WRITTEN EXERCISE
Please put the items from the line with "Given: Select the Items collection in sidebar" up to and including the last line of the items into a Markdown table with the columns Row and Line, numbering each row and skipping blank lines. Leave the pictures out of the answer.

(Entries from a dataset)
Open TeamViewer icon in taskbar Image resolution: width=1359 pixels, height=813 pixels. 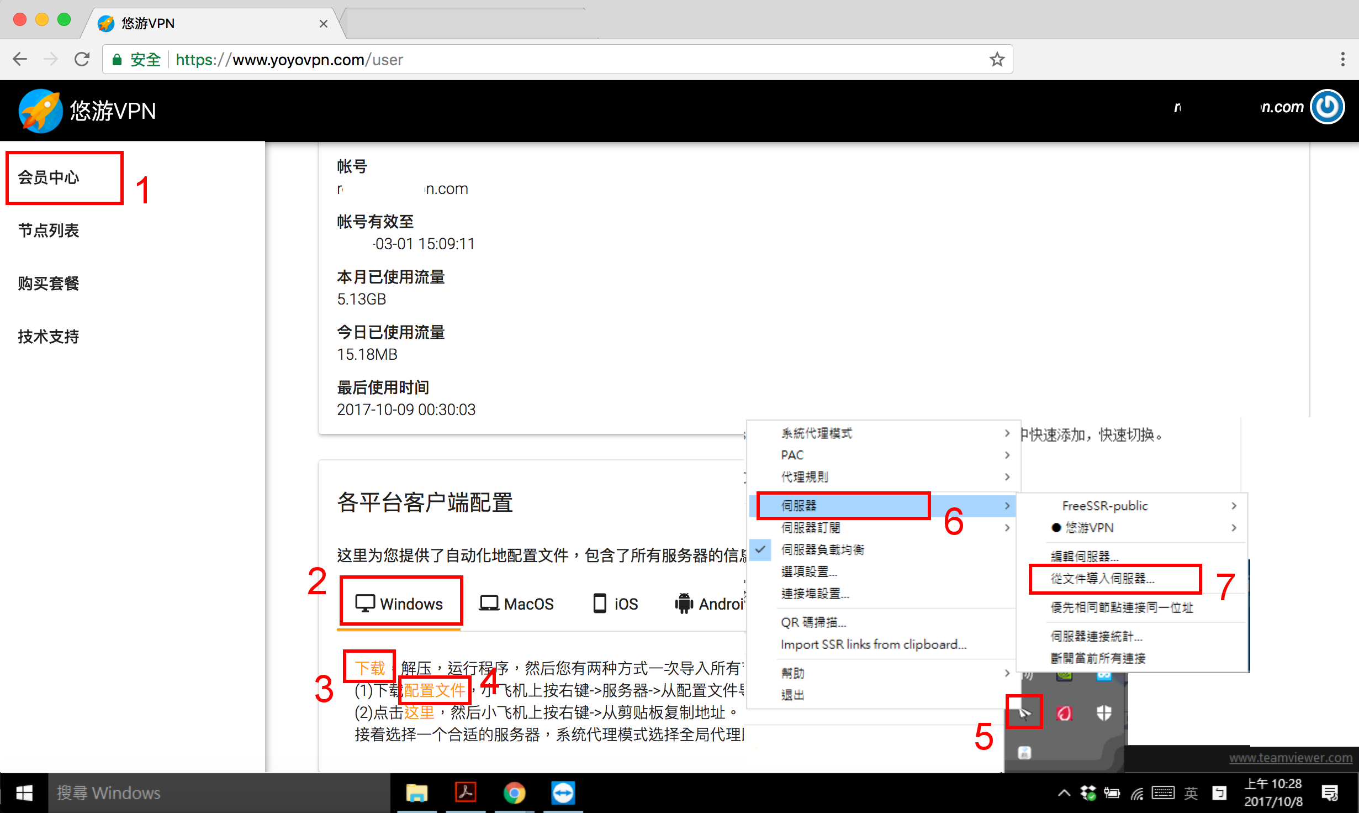click(x=563, y=794)
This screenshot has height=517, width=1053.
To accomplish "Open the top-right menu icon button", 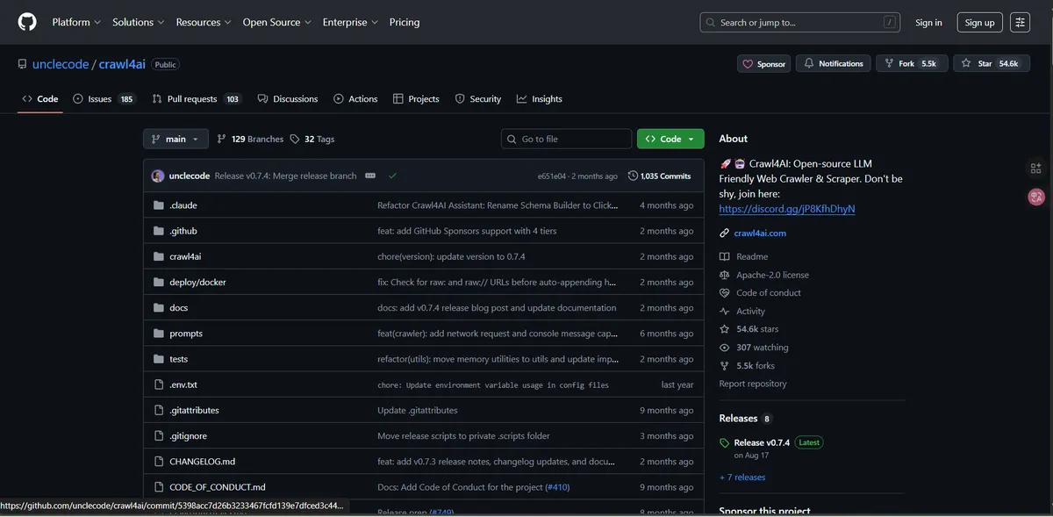I will point(1020,23).
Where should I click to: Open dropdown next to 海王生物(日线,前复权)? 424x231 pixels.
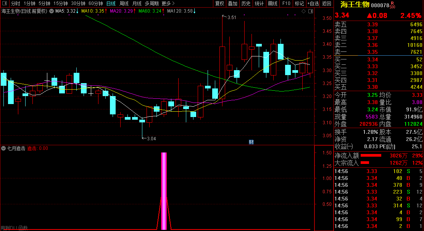[52, 11]
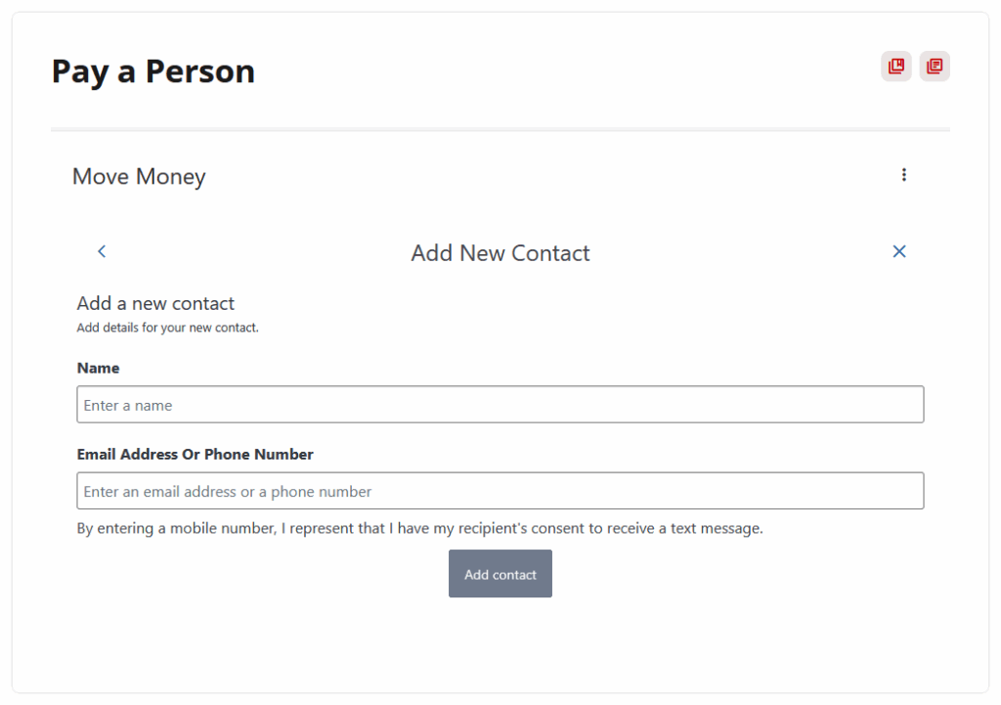Click the red document stack icon
The width and height of the screenshot is (1001, 705).
tap(935, 66)
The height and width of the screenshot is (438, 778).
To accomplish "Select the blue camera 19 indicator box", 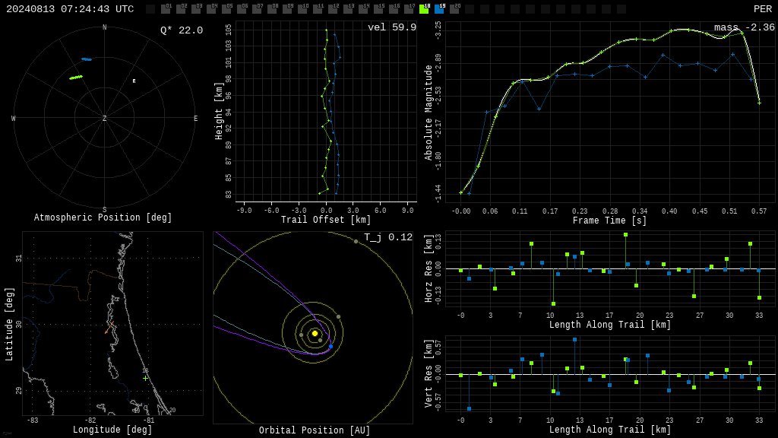I will (439, 9).
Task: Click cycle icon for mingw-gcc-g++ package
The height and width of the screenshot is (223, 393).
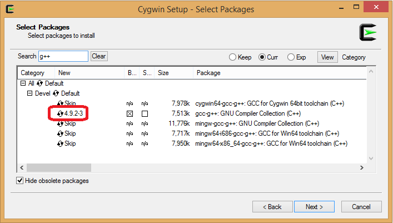Action: (x=60, y=123)
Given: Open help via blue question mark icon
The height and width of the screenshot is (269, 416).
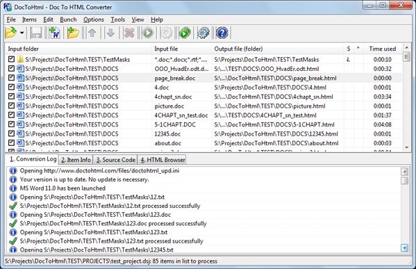Looking at the screenshot, I should (x=222, y=33).
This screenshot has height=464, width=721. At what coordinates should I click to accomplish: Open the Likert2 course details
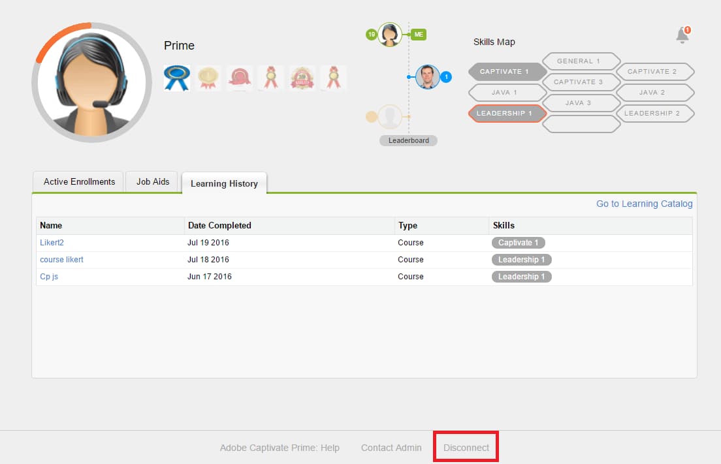pos(52,242)
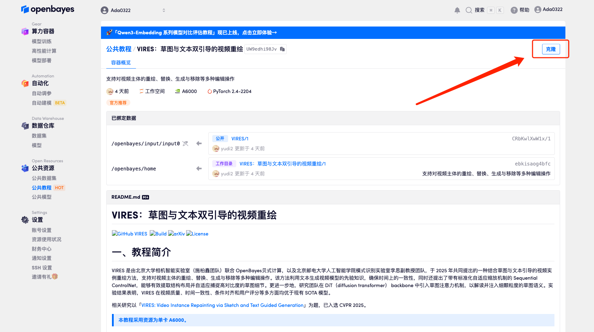Click the search magnifier icon

point(469,10)
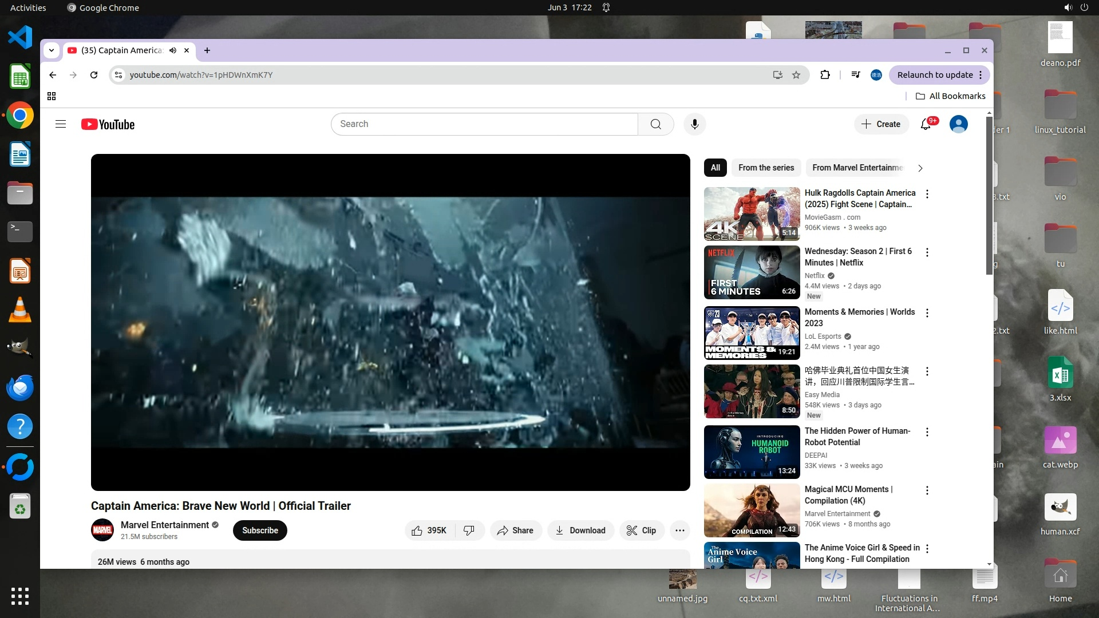
Task: Open Visual Studio Code from dock
Action: 20,38
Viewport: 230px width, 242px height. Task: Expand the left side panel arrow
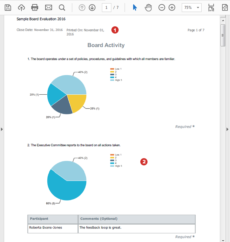pos(2,129)
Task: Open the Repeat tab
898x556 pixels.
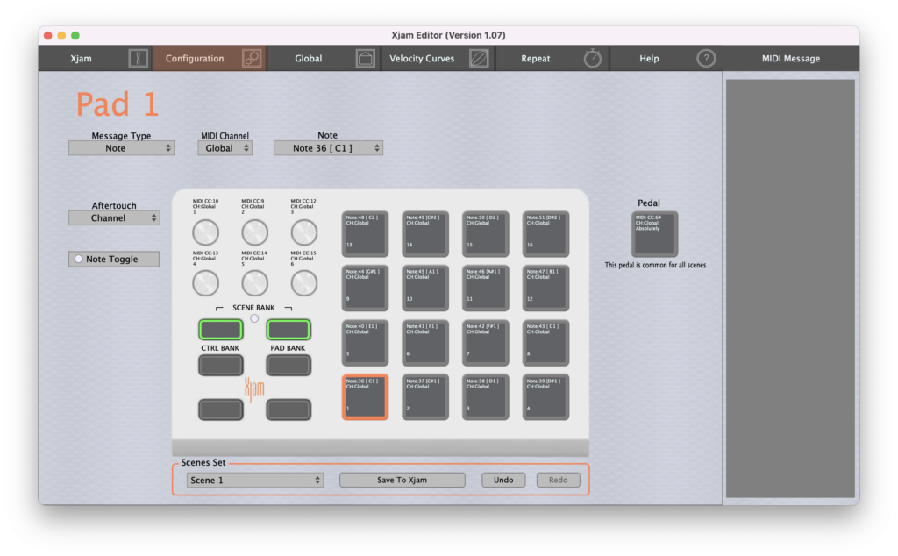Action: tap(536, 59)
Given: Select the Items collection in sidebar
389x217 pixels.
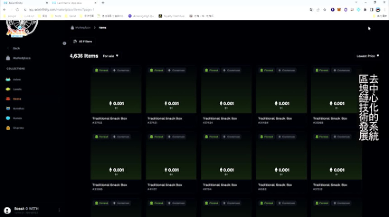Looking at the screenshot, I should point(16,99).
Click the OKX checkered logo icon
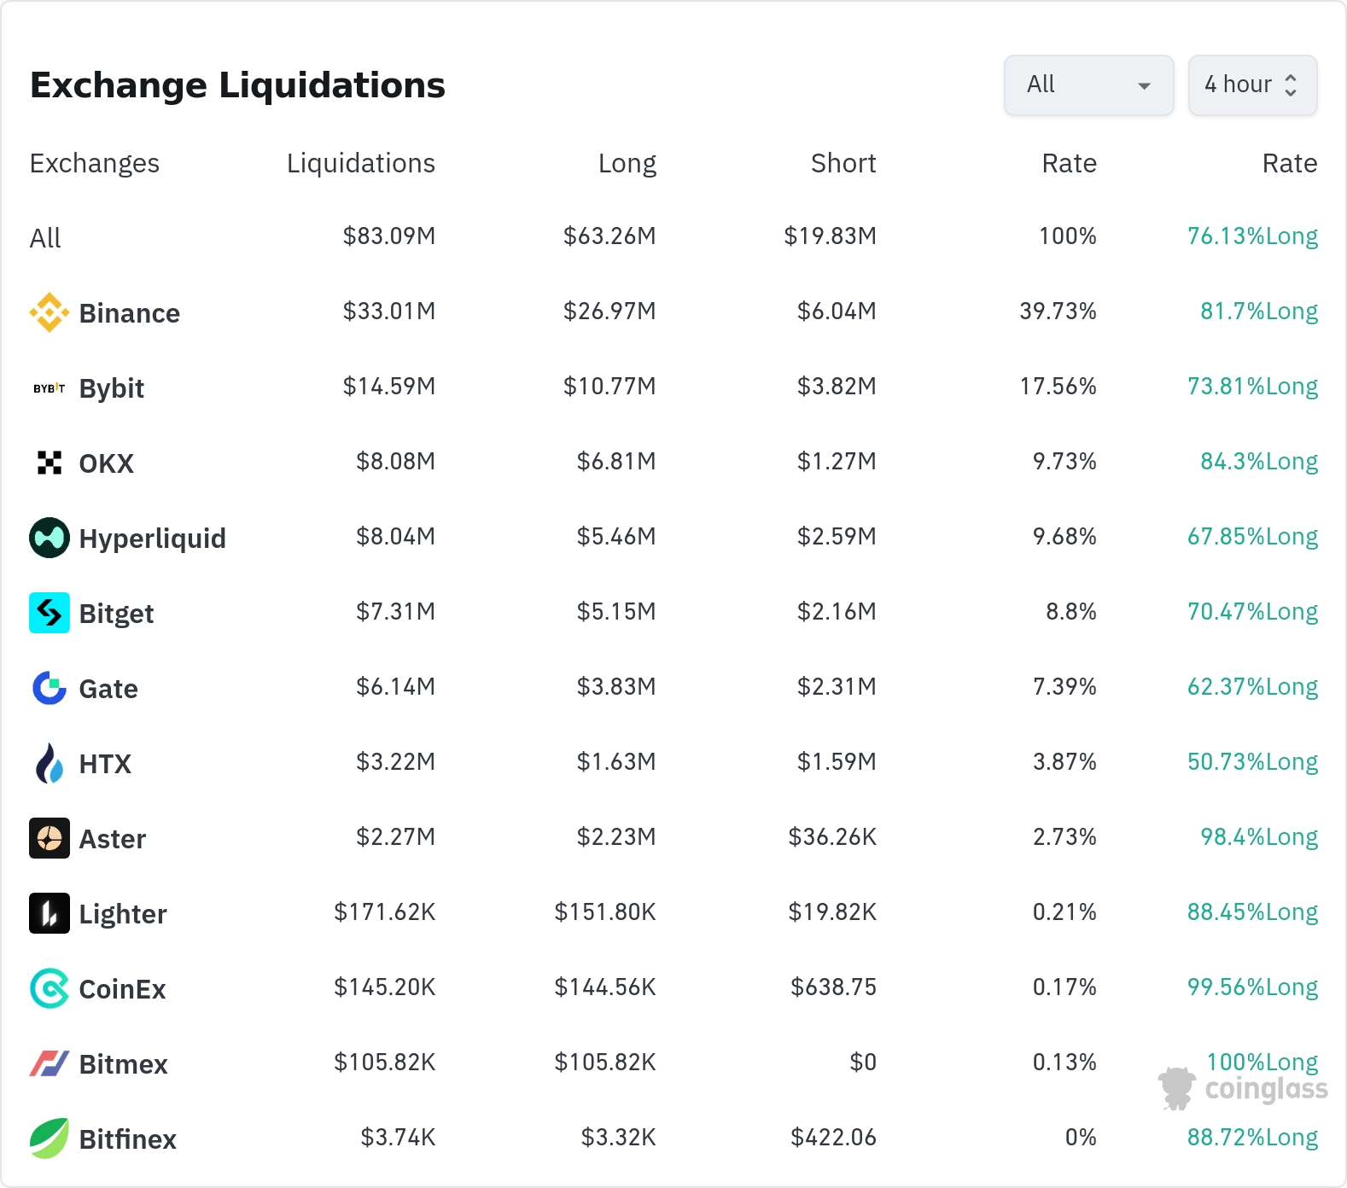 click(50, 463)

CORRECT RESULT
| Row | Line |
|---|---|
| 1 | Given: Select the Items collection in sidebar |
| 2 | 389x217 pixels. |
| 3 | Looking at the screenshot, I should point(16,99). |
| 4 | Click the OKX checkered logo icon |
| 5 |  click(50, 463) |